(Stored items)
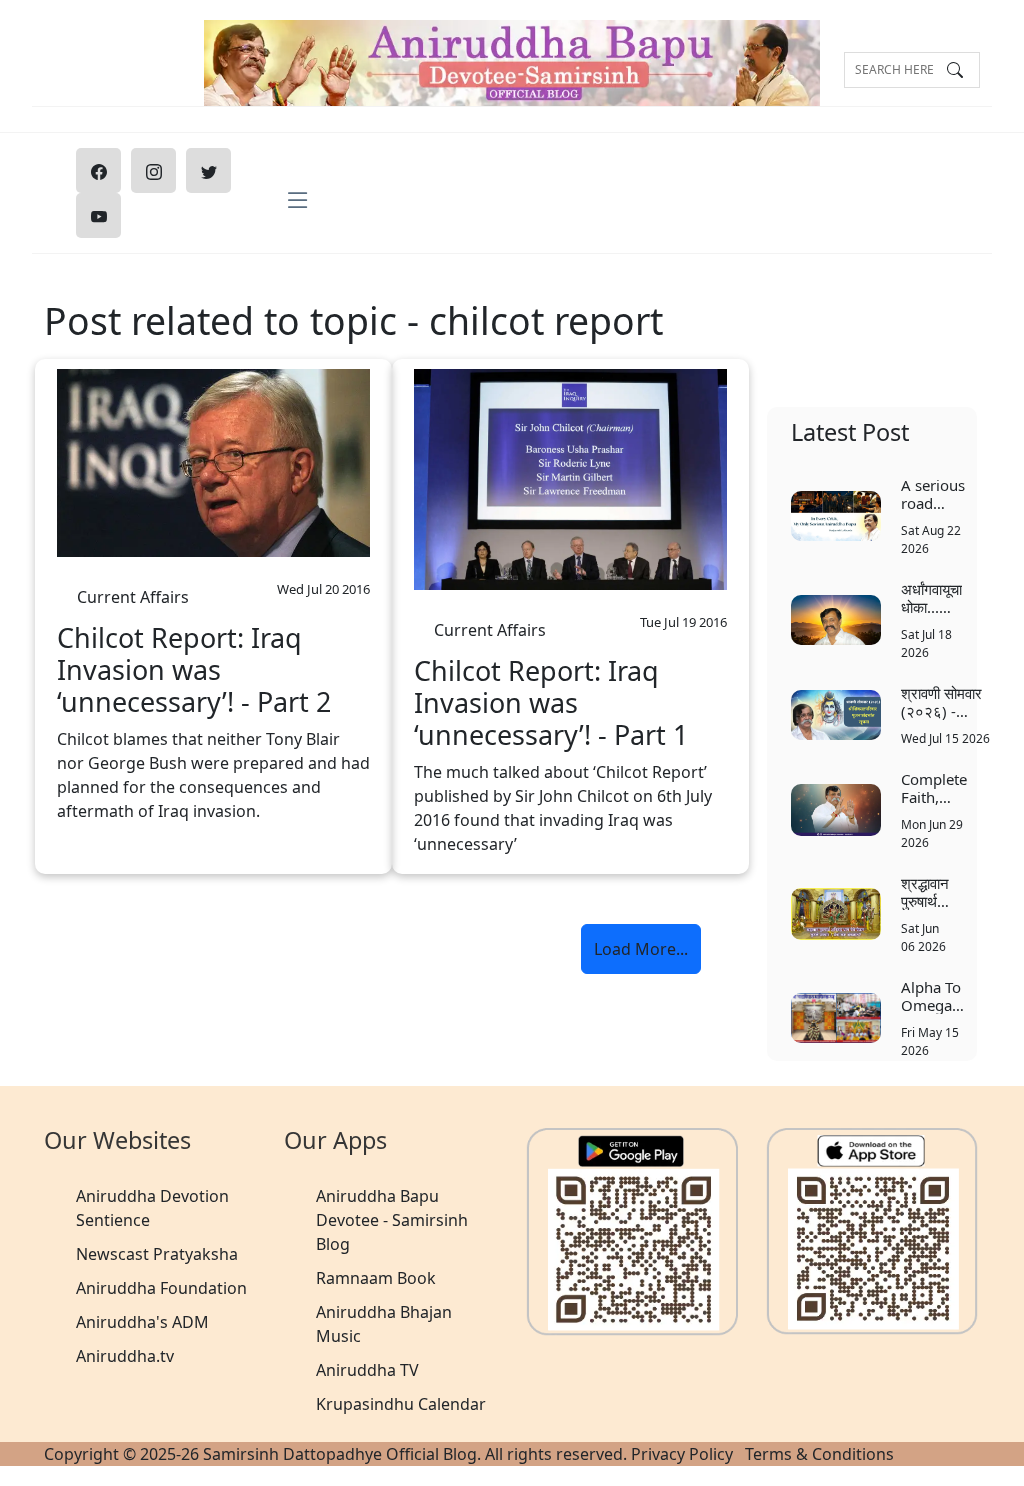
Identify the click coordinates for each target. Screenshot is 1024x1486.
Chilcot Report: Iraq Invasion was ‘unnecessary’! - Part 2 (194, 670)
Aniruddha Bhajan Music (384, 1324)
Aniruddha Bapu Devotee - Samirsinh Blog (392, 1220)
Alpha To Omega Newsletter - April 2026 (938, 995)
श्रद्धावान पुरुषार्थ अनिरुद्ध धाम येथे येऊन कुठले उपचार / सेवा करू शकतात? (925, 891)
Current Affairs (133, 591)
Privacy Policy (682, 1454)
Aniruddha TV (367, 1370)
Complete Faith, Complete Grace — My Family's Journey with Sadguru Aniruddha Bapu (937, 787)
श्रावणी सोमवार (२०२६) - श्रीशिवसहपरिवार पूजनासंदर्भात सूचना (946, 701)
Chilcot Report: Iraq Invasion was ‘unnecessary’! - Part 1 (551, 703)
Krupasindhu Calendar (401, 1404)
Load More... (641, 949)
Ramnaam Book (376, 1278)
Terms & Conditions (819, 1454)
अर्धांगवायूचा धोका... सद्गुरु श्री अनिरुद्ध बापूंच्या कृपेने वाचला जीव (931, 597)
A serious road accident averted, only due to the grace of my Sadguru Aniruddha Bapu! (937, 493)
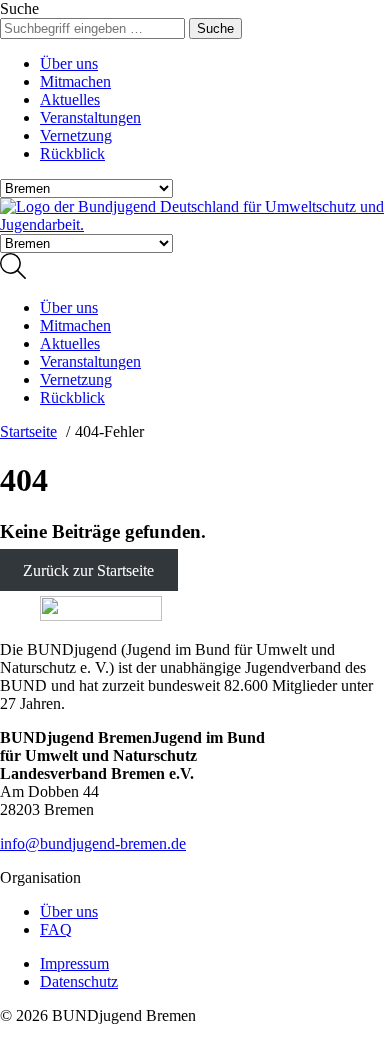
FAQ (56, 929)
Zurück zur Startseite (88, 570)
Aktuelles (70, 99)
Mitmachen (75, 81)
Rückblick (72, 153)
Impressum (74, 963)
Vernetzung (76, 135)
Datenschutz (79, 981)
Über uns (69, 63)
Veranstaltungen (90, 117)
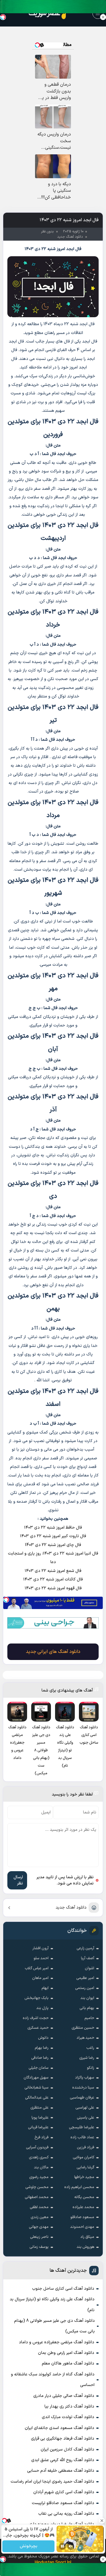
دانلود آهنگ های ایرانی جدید (53, 1651)
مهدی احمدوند (82, 2227)
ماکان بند (41, 2167)
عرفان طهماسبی (82, 2098)
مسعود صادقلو (82, 2217)
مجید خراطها (84, 2177)
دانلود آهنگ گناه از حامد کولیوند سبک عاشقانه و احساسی (53, 2379)
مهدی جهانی (39, 2227)
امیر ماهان (40, 1978)
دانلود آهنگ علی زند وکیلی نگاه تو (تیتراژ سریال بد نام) (52, 2304)
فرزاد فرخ (41, 2137)
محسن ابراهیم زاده (79, 2187)
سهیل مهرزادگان (36, 2078)
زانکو (90, 2068)
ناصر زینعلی (39, 2237)
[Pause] (62, 2546)
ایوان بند (87, 1998)
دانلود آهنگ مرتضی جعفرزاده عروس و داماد (56, 2342)
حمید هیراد (85, 2038)
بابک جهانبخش (36, 1998)
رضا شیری (86, 2058)
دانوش (43, 2038)
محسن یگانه (84, 2197)
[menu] (97, 13)
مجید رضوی (39, 2177)
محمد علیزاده (83, 2207)
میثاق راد (87, 2237)
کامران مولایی (83, 2157)
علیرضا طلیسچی (81, 2127)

[What you are asked to do]
What belongs in the answer is each line of the data that has the word "Bapu".

[Output for this exercise]
Aniruddha Bapu Devotee - Samirsinh Blog (392, 1220)
Complete Faith, Complete Grace — My Family's Journey with Sadguru Aniruddha Bapu (937, 787)
A serious road accident averted, only due to the grace of my Sadguru Aniruddha Bapu! (937, 493)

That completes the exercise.